Recent changes to the rules for subordinated debt have caused analysts to speculate that that source of funds – used in the past only by Sberbank, VTB, Alfa and a few other large names – will bring about $5 billion into the sector by the end of the year.

And then there are strategic investments: last year Societe Generale raised its stake in Rosbank to 20%, Commerzbank bought 15% of Promsviazbank, Unicredit/HVB built on its stake in International Moscow Bank by buying Aton brokerage, and Morgan Stanley bought CityMortgage bank of Moscow, which specializes in mortgages and their securitization. ICICI of India, Santander and Intesa have moved in too.

Jonach at Raiffeisen sees a sea-change towards foreign ownership. “There is a little consolidation domestically – Gazprombank has recently purchased some smaller institutions, for example – but this is not the most significant trend. Many Russian owners of banks see short-term gains in other sectors, and their attention is concentrated there. Many of them are interested in selling their bank interests out to foreign buyers, or taking in foreign partners.”

The big boys are back

Perhaps the best measure of the Russian banking sector’s confidence is the return of Goldman Sachs and Lehman Brothers, who both withdrew after the 1998 meltdown.

Goldman opened a new office in Moscow in January this year, employing about 80 people, headed by Magomed Galaev, who moved from Morgan Stanley last year, and David Schwimmer, who helped arrange the Archipelago-New York Stock Exchange merger.
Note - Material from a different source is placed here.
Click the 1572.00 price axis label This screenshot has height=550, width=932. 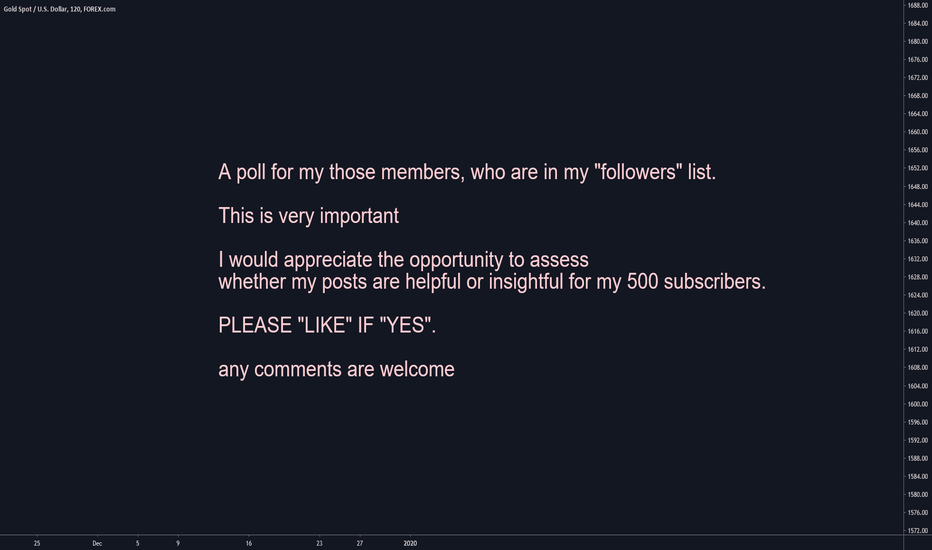click(x=918, y=531)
Lehman Brothers has yet to set up an office in Moscow, but has recruited Nick Jordan, formerly Deutsche Bank’s co-head of investment banking in Russia, to take charge of its investment banking business there. Jordan, whose brother Boris helped to found Renaissance, one of Russia’s foremost brokerages, has strong connections with Gazprom and other state-owned companies. No one, not even the biggest, can afford to stay out of this market.